On 10 May Mr Justice Zacaroli handed down judgment in the case of New Look Retailers Limited  EWHC 1209 (Ch).
This case is the first of a three part trilogy (the Regis CVA challenge and the Virgin Active Restructuring Plan sanction being the subsequent two parts) where the issue of landlord and tenant dispute over arrears and future rent takes centre stage.
New Look contains a challenge to a CVA approved by 82% of the creditors by a group of 4 Landlords on grounds of (1) jurisdiction – the proposal or aspects of it did not constitute a composition or arrangement as per Section 1(1) IA 1986 (2) unfair prejudice and (3) material irregularity.
The challenge was described as a 'root and branch attack on the use of CVA's' and was rejected on all grounds.
The New Look CVA like many other 'retail' CVA sought to define sub-groups of unsecured creditors and outline how each sub-group would be treated. Landlords were divided into 3 groups – A (2 Landlords generally unimpaired save rent changed from quarterly to monthly (B) rent arrears released save ability to take part in a 600K fund and change to turnover rent for 3 years, both Landlord and Tenant given various rights to terminate (C) rent arrears released save ability to take part in a 600K fund and after 2 months payment of rent, service charge and insurance, rent reduced to nil with both Landlord and Tenant given various rights to terminate.
Two-fifths of the Landlord subclasses B&C voted against the CVA but were diluted by the other creditors including senior secured note (SSN) holders; where the value break on the insolvency of New Look would have made them unsecured. These SSN's holders whose vote was essential in achieving the 75% statutory majority, would in exchange receive a minority equity stake in the parent company pursuant to the terms of a scheme of arrangement, a condition of which was the successful approval of the CVA.
The most interesting challenge was that the proposal was not a composition with the company's creditors, but was in fact a separate arrangement with different groups of creditors and thus outside the scope and intention of the Insolvency Act CVA scheme. In addition to this it was contended that the granting of rights to New Look to terminate was an interference with a property right.

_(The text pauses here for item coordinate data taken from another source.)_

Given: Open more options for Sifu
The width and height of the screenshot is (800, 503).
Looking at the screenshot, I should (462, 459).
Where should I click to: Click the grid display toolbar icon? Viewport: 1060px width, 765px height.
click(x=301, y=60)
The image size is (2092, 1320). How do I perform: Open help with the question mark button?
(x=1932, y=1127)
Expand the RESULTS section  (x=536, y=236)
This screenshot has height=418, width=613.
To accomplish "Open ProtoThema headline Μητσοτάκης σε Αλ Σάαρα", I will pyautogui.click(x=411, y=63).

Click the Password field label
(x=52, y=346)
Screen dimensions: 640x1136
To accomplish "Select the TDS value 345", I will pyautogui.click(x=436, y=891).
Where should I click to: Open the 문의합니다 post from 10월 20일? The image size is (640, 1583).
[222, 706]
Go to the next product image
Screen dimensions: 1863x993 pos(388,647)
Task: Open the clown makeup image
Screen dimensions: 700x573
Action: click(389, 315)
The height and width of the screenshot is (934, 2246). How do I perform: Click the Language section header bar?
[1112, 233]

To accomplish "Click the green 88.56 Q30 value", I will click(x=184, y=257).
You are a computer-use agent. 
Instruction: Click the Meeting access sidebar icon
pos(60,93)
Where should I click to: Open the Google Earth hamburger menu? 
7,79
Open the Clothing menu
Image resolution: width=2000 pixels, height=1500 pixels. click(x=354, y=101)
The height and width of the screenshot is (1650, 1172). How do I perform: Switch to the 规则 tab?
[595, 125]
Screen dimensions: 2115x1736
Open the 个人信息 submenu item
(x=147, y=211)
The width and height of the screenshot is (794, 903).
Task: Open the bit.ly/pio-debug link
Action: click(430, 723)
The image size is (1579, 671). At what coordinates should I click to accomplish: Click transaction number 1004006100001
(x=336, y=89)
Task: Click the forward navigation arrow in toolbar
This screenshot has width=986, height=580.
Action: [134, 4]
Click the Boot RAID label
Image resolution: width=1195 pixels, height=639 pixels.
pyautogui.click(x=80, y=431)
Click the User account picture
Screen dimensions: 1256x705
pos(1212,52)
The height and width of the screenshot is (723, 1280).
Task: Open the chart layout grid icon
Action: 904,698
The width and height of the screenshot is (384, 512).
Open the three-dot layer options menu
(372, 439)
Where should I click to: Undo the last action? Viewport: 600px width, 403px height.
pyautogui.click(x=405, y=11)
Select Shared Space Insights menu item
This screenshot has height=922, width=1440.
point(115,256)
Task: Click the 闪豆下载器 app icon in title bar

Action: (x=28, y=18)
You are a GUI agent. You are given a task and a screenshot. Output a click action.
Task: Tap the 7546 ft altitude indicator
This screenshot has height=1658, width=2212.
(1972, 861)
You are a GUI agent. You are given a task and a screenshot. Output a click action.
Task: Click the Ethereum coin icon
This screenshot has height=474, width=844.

This latter argument deriving from the Debenhams challenge of last year, where it was held that a Landlords proprietory rights (in that case a right to forfeit for breach of lease) could not be compromised).
In a careful judgment which looked at the pre-1986 position, the introduction of the CVA and case law development – the Court saw that the differing treatment of creditors as being a reason for inquiry but was not fatal on grounds of jurisdiction or unfair prejudice. The differing treatment could well be justifiable. The fact that the statutory majority (75%) was achieved by votes of creditors who were either unimpaired or who would receive substantially different treatment from the sub-group of landlords was similarly not by itself sufficient reason to set aside the CVA.
As in the Debenhams case the ability for the Landlord to terminate and 'get off the bus' was seen to eliminate potential unfairness to the Landlord. Also important in fairness was the Company's argument that the replacement rent represented better than market rent. It should be noted that the Court held that there was not a rigid test i.e. if market rent was not offered it was automatically unfairly prejudicial. As a result the fact that for Class C rent was reduce in time to zero (and thus below market rate) was mitigated by the accompanying right of termination.
The Judge twice made the observation that the tenants inability to pay future rent was not caused by the CVA but by its insolvency. The Landlords would receive less in an alternative liquidation process and attempts to argue that in an administration or scheme of arrangement the Landlords would be in a better bargaining position were viewed as speculative.
In regards to the failure to set out in the CVA the 'benefits' to the SSN holders of a successful scheme, this was not seen as a materially irregularity, neither was the 25% discount on Landlords claims for voting purposes. The estimation of such claims being recognised as 'not an exact science.'
During Covid many Landlord have become highly vocal at the 'mis-use' of the CVA procedure; that they as a creditors class are being singled out and paying for restructuring of a tenant company by the compromise of future rent. That tenants are able to re-write the terms of occupation via the use of the voting power of unimpaired creditors is viewed as an abuse of process that was never intended to have such far reaching effects.
Blunt though the CVA tool is, it use for retail tenants is of course a reflection of the market conditions; the alternative for the tenant company and its creditors as a whole is fair worse. Why the debate is so enraging to Landlords is that in current market they seldom want the premises back and thus the 'fairness' afforded by the right of termination is of little comfort.
The Judgment is a set back for Landlords who may well see tenants returning in numbers to the use of the CVA as a means by which the problem of rent arrears (estimated at circa £6bn) and over-rented properties can be dealt with. In some ways therefore the judgment represents a continuation of the tenants ability to restructure its occupational portfolio, including an ability to renegotiate the terms of leases, by use of the CVA process.
Judgment is also awaited on the case the Regis CVA challenge and the Virgin Active Restructuring Plan. In the later case the court will determine whether the dissenting Landlord class of creditors can be 'crammed down' where other economically impacted classes vote in favour. A further failure for Landlords is likely to significantly alter the landlord and tenant landscape.